[[ GIVEN DATA, beginning ]]

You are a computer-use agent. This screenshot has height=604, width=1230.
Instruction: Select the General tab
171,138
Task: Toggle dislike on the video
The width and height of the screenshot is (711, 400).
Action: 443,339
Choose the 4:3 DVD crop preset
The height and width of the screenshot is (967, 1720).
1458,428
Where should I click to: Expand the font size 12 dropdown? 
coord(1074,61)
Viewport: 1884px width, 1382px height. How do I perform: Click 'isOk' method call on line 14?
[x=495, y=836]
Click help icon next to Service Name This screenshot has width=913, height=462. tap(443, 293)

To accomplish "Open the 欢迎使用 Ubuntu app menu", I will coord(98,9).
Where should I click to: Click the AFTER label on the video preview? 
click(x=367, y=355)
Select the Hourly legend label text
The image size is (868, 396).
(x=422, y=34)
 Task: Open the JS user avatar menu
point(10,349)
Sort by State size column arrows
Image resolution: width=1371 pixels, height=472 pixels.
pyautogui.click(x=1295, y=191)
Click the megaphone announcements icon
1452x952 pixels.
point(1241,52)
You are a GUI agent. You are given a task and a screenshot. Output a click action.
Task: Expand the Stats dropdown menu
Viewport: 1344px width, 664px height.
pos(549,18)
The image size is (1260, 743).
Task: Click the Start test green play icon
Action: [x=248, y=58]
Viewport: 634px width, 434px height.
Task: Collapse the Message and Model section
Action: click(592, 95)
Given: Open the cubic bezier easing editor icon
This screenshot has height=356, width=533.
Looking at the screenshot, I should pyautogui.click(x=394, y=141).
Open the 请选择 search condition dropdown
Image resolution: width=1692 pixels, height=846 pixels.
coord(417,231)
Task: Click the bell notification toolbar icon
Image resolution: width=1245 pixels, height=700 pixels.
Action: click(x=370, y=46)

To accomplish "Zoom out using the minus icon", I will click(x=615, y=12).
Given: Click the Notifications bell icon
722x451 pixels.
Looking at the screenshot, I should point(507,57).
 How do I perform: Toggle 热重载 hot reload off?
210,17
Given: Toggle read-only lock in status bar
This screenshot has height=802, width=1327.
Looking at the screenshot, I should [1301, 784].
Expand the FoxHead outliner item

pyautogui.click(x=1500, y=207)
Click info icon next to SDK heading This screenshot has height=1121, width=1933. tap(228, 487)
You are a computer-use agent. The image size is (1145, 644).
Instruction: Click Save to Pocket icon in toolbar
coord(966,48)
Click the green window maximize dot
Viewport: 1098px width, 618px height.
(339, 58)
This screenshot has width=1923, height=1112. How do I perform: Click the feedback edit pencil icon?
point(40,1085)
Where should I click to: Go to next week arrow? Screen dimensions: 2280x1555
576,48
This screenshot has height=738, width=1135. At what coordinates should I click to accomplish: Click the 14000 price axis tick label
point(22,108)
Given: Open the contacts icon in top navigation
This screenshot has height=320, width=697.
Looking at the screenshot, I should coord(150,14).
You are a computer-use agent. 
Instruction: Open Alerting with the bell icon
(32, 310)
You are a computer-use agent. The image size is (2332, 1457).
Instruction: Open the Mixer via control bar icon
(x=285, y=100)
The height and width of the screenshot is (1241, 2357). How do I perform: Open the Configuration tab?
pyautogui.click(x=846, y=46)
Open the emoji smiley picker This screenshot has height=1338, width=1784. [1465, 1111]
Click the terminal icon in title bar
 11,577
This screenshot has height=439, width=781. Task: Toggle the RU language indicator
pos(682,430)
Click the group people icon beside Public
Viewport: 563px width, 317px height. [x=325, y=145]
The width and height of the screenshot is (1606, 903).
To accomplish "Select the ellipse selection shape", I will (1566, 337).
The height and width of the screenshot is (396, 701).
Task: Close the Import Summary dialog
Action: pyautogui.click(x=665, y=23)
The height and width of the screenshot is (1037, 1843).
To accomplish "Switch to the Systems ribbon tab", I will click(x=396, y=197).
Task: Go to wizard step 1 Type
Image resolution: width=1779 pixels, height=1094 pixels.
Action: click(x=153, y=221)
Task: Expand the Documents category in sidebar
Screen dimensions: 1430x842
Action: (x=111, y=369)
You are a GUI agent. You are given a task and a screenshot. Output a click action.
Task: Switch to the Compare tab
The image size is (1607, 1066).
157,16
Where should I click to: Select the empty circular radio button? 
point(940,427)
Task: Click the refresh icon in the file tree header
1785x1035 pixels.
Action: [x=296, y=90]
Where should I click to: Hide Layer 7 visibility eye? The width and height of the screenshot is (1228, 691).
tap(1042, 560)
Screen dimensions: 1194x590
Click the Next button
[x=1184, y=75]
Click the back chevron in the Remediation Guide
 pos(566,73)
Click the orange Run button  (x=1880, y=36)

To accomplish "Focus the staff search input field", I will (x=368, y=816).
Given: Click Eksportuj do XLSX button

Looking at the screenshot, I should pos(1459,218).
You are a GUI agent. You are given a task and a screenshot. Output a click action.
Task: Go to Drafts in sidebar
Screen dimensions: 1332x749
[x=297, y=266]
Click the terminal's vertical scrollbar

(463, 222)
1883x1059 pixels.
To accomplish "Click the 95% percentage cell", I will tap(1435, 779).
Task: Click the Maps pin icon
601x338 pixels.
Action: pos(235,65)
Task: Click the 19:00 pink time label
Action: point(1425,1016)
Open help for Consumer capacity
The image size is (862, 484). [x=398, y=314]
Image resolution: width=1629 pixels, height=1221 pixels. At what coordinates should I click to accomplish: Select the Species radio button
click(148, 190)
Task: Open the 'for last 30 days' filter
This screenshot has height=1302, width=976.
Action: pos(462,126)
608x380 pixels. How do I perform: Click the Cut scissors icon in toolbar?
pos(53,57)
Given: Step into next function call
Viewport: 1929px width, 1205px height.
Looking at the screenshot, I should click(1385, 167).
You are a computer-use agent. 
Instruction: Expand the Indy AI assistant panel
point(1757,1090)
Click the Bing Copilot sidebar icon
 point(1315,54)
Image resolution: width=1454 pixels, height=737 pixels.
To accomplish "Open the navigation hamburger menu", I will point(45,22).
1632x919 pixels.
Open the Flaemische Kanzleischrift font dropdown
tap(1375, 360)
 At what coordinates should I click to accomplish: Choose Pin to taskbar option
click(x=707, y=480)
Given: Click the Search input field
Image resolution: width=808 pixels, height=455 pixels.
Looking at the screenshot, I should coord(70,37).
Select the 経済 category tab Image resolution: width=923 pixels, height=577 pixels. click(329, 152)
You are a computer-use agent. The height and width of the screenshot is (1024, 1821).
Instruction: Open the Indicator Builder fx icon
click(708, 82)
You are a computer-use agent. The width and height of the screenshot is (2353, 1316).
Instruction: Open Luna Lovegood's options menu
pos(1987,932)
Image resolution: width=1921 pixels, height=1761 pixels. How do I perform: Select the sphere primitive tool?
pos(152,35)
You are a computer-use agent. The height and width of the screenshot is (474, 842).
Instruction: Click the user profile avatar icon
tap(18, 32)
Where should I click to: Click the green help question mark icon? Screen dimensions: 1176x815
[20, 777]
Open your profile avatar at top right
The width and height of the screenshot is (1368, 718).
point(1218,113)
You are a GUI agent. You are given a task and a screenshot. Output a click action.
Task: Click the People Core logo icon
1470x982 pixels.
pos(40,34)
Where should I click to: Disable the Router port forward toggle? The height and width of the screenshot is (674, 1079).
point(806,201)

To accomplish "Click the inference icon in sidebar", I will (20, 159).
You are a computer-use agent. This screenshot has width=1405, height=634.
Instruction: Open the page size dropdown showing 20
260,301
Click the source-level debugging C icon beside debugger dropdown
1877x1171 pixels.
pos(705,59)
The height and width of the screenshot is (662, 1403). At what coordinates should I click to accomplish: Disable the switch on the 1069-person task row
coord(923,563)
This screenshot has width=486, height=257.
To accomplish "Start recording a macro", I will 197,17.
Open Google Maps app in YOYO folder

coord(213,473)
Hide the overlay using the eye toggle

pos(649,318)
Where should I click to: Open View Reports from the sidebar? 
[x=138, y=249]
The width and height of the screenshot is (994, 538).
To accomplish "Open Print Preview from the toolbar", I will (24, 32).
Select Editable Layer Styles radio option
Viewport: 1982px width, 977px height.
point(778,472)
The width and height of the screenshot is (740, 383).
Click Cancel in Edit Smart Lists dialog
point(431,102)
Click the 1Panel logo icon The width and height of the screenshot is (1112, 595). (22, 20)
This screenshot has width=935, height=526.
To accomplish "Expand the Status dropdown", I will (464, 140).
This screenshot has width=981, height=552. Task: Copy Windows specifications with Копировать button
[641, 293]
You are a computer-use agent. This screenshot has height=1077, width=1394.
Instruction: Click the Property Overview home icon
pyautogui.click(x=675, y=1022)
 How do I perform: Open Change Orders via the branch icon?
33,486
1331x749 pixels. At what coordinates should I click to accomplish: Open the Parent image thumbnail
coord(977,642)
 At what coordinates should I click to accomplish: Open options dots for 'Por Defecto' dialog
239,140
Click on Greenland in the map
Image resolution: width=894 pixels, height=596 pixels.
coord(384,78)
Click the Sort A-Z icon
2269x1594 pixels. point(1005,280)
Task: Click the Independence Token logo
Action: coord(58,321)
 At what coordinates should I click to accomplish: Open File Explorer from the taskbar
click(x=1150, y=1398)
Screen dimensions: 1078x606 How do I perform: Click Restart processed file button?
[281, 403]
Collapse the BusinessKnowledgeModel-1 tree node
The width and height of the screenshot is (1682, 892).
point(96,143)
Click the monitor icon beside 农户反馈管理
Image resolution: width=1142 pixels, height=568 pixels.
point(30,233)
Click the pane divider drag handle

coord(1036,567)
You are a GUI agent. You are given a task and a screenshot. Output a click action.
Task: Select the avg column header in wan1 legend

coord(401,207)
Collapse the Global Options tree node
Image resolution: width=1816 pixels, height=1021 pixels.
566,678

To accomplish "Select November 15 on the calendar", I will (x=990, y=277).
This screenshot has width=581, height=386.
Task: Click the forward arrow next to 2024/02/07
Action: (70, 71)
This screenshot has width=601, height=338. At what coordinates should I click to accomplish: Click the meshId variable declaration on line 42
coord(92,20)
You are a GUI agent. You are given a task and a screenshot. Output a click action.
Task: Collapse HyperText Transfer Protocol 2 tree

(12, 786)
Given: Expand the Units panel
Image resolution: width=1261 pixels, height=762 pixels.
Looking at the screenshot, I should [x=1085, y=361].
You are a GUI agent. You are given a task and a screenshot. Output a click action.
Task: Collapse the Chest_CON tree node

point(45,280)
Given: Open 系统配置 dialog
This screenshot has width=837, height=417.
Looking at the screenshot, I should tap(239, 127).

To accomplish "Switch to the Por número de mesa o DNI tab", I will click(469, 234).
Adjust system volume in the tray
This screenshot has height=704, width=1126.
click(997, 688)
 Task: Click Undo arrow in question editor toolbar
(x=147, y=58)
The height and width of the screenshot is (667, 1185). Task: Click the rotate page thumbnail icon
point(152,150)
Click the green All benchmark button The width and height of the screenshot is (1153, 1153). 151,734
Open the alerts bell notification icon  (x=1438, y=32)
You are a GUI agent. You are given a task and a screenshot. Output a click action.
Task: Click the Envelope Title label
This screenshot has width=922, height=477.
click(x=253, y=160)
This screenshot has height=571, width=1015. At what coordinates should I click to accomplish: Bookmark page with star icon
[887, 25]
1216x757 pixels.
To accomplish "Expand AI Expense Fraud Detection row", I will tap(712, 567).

[[ GIVEN DATA, end ]]

● **INSTRUCTIONS TO FOLLOW**
Looking at the data above, return every line from the one with "The width and height of the screenshot is (740, 383)." down to the one with "has height=1077, width=1394.", exactly and inclusively.

● **EXERCISE OUTPUT**
The width and height of the screenshot is (740, 383).
Click Cancel in Edit Smart Lists dialog
point(431,102)
Click the 1Panel logo icon The width and height of the screenshot is (1112, 595). (22, 20)
This screenshot has width=935, height=526.
To accomplish "Expand the Status dropdown", I will (464, 140).
This screenshot has width=981, height=552. Task: Copy Windows specifications with Копировать button
[641, 293]
You are a computer-use agent. This screenshot has height=1077, width=1394.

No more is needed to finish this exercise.